## [TASK DIRECTIONS]
Reproduce, word for word, the section of the hurricane relief article starting with "Hart met one" and going on through "their hot chocolate.".

[[ SUPPLIED PASSAGE open ]]

Hart spent two weeks (Nov.22 - Dec.6) in hurricane-ravaged New Jersey, in an area hit particularly hard known as Barrier Island.

Working with a team from the Salvation Army, Hart provided emotional support to victims of the disaster in all of the little townships along the island – Ortley Beach, Lavallette, Monterey Beach, and Chadwick Island.

Conditions on the island were so poor, that the entire island was closed throughout the evening and overnight hours. The bridge over to the island would open each day at 8 a.m. and by 3 p.m. every resident of Barrier Island, as well as volunteers and constructions crews, had to vacate the island in order to prevent looting.

During the day, Hart was tasked with pushing a cart through the sand covered streets, offering coffee, hot chocolate and snacks to locals desperately trying to clean out their homes.

The sand, dumped inland by the high ocean tides as the hurricane made landfall, made a difficult task even harder for the homeowners.

“The people I was assisting, a lot of them literally were clearing out their houses and having to take them down to their studs,” Hart said. “Ceramics and glassware could be saved but everything else had to be gutted – all the wood furniture, cloth, clothing, they had to pile it in front of their houses.”

Hart said some houses were completely gone while others were still standing and appeared to be saved but in reality, the foundation had shifted and the house was slated to be taken down.

Hart said one of the residents told her they had lost nearly 20 feet of the Jersey shoreline. The sand brought in was so thick that the streets had to be ploughed and local residents had to shovel the sand out just to get to their homes.

Hart said the hardest part for the residents was seeing pieces of their homes taken away.

“Crews would go in with heavy equipment at night (while the island was closed) and each day you would see the garbage piles growing and growing,” Hart said. “Everyone had to drive past those mountains to get to their homes so they might see some of their furniture.”

Hart said everyone living on Barrier Island was either living in a shelter or had been put up in a hotel by FEMA (Federal Emergency Management Agency) or by their insurance.

Many of the evacuees were staying in the same hotel as the Salvation Army team in a nearby town, Toms River, and Hart and her team were able to offer emotional support sessions in the hallways. Hart also visited with the victims at mobile kitchens set up along the streets and at FEMA locations, where the evacuees could go to fill out paperwork for emergency assistance.

Hart said the resilience of the people who lived through the disaster was amazing.

“I met lots of incredible people and I was reminded of the resiliency of people,” Hart said.

Hart met one family who was planning their Fourth of July party for this year, despite losing everything except the front stoop of their home. Hart said the woman is determined to sit out on her tiny front stoop even though the rest of her home is gone.

During her first week of deployment, Hart met another woman who asked if Hart could come by her home and deliver a coffee to her husband who was working inside. The woman told Hart that her husband survived stage four rectal cancer but now has cancer in his liver and lungs and was working really hard to clean up their home.

Hart said the woman’s story “rocked me to my core”.  She said despite the ordeal, the couple were surrounded by their family who were cheerful and laughing and enjoying their hot chocolate.

“I spent quite a while with her and then headed back,” Hart said. “Tears were streaming down my face and a lady flagged me over to get a coffee. I told her it was the wind that made my eyes water.”

Hart said there were similar “God moments” all around her team, from meeting a persevering man who had been flooded out months earlier up state from Hurricane Irene only to lose everything once again to Hurricane Sandy to offering a coffee to a woman who was so grateful she broke down and cried.

Still, Hart said she feels as if she’s the one who benefited.

“It seems selfish but I feel like I got more out of it by going there than the people I helped did,” Hart said.

Hart will be presenting her experience to the regional district’s Emergency Social Services team on Jan. 21 at 7 p.m. in the Search and Rescue building on Larwood Road, behind the Willow Point Fire Hall.

[[ SUPPLIED PASSAGE closed ]]
[[ RAW DATA open ]]

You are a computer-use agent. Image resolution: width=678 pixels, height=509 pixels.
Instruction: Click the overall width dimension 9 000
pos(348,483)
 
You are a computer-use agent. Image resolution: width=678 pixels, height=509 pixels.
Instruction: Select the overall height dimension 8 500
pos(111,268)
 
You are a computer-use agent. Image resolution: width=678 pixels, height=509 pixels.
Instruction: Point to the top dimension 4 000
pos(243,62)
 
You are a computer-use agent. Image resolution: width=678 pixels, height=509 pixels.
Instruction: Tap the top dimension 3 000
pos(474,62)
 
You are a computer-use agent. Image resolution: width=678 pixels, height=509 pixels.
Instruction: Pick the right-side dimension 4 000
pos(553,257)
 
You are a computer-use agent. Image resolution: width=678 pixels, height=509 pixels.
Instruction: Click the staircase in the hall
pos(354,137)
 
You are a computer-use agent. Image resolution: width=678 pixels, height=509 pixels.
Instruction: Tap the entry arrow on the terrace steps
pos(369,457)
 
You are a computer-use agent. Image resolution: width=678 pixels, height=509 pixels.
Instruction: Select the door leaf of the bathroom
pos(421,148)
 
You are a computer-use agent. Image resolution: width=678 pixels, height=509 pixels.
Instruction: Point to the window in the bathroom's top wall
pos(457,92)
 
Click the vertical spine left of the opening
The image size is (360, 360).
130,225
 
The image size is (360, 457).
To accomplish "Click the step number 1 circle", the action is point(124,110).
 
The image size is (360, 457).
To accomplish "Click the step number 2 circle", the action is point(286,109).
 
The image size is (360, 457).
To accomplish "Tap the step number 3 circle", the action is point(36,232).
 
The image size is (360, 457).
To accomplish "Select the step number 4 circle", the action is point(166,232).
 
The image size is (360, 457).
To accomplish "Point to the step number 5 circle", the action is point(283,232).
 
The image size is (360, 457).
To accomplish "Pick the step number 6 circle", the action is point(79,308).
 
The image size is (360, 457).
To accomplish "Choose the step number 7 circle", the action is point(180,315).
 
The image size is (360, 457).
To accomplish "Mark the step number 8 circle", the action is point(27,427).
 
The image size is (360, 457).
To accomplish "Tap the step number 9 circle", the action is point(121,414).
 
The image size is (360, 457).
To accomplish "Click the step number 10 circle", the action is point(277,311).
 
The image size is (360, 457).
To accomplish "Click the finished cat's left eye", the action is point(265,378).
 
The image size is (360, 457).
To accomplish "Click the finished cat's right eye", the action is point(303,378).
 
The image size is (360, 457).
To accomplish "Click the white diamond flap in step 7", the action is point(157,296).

[[ RAW DATA closed ]]

## [RESULT]
Hart met one family who was planning their Fourth of July party for this year, despite losing everything except the front stoop of their home. Hart said the woman is determined to sit out on her tiny front stoop even though the rest of her home is gone.

During her first week of deployment, Hart met another woman who asked if Hart could come by her home and deliver a coffee to her husband who was working inside. The woman told Hart that her husband survived stage four rectal cancer but now has cancer in his liver and lungs and was working really hard to clean up their home.

Hart said the woman’s story “rocked me to my core”.  She said despite the ordeal, the couple were surrounded by their family who were cheerful and laughing and enjoying their hot chocolate.